*EXERCISE DIRECTIONS*. Copy every line of text in the material below word for word, leaving out the pictures.

*DATA*.

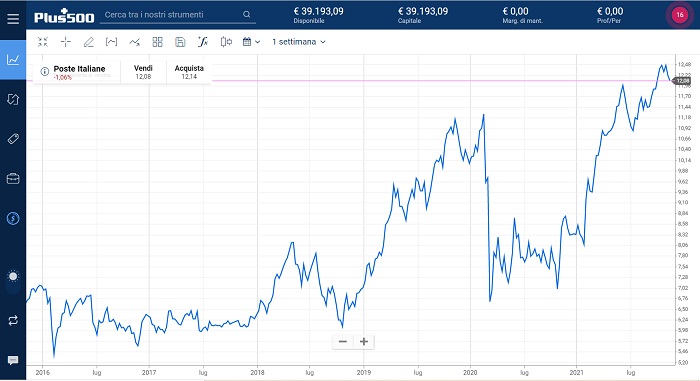700x381 pixels.
Task: Open the portfolio briefcase sidebar icon
Action: point(13,179)
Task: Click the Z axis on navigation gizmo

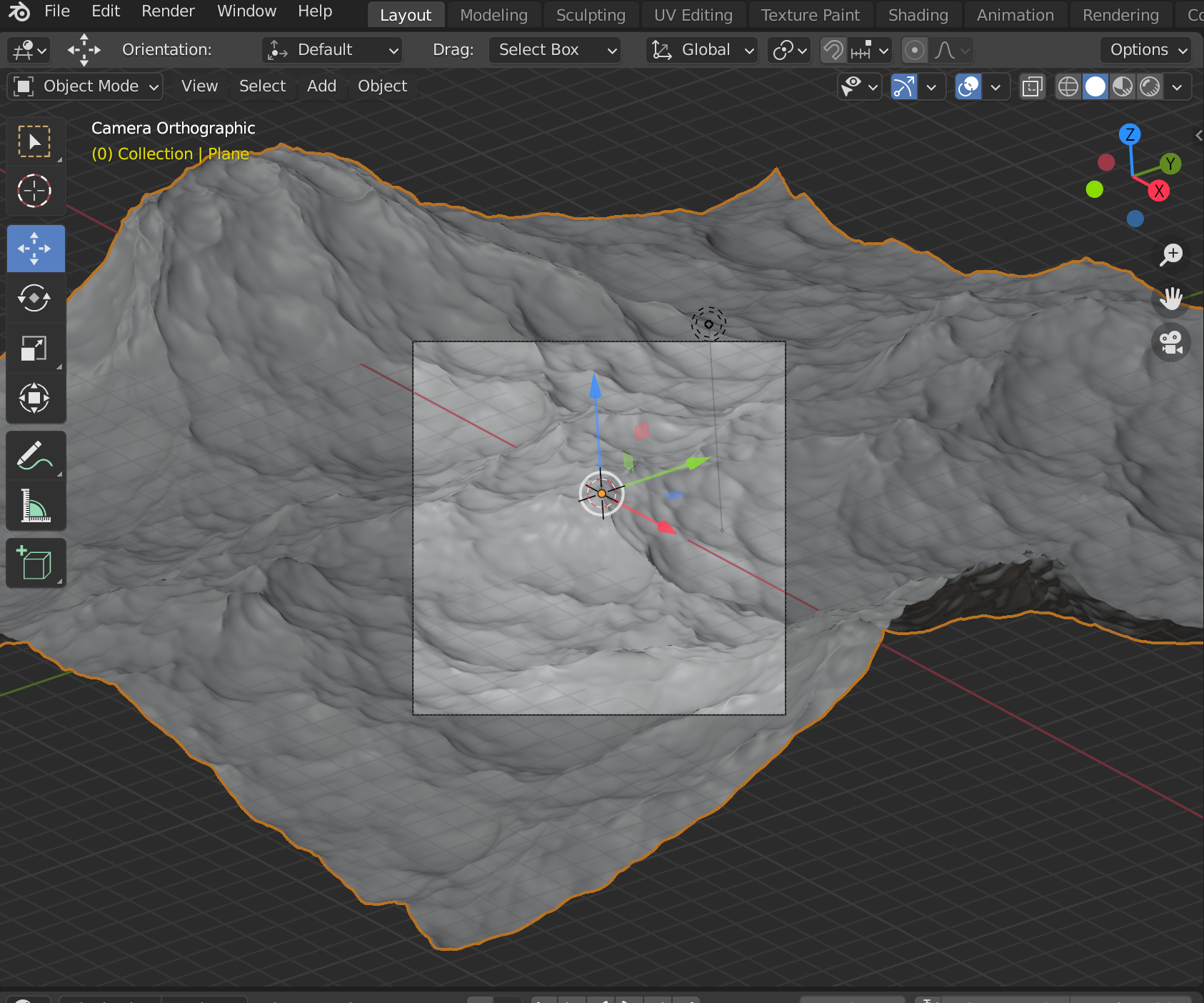Action: (x=1130, y=134)
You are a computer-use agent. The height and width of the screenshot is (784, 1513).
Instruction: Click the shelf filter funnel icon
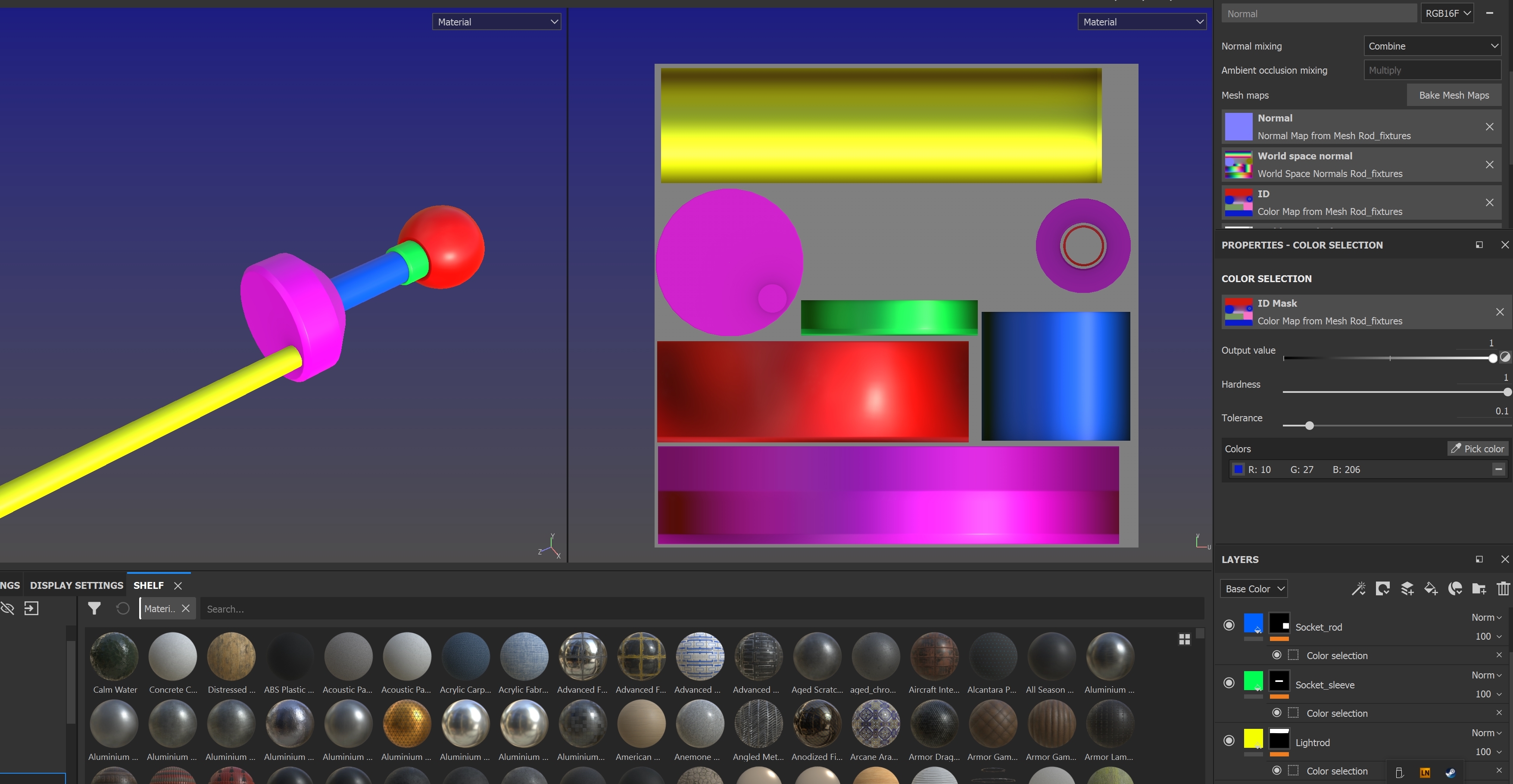point(94,608)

*TASK OUTPUT*.
700x381 pixels.
Task: Open the portfolio briefcase sidebar icon
Action: point(13,179)
Task: Click the Z axis on navigation gizmo

Action: (x=1130, y=134)
You are a computer-use agent. The height and width of the screenshot is (784, 1513).
Instruction: Click the shelf filter funnel icon
point(94,608)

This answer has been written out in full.